==== Task data ====

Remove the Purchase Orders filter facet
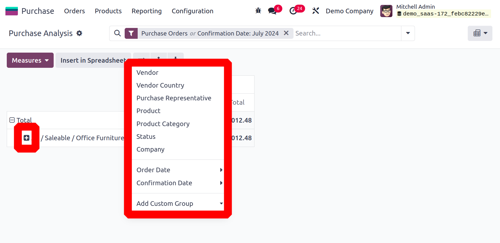The image size is (500, 243). (x=286, y=33)
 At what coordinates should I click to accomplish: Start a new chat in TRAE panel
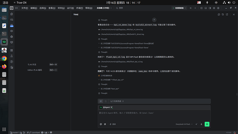pos(219,15)
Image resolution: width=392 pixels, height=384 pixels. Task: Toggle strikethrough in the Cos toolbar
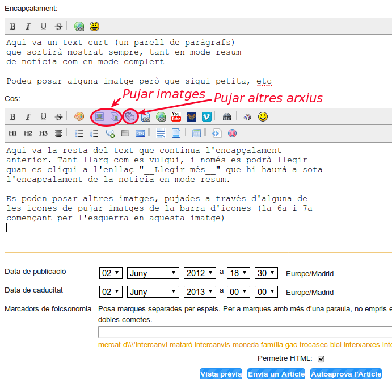point(58,116)
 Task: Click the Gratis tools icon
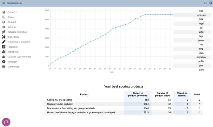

====

What you have to do: Give the records back exactly, with no pictures.

Answer section:
Remove the Purchase Orders filter facet
The image size is (500, 243). (x=286, y=33)
 At what coordinates should I click to accomplish: Start a new chat in TRAE panel
pos(219,15)
Image resolution: width=392 pixels, height=384 pixels. Task: Toggle strikethrough in the Cos toolbar
point(58,116)
 Task: Click the Gratis tools icon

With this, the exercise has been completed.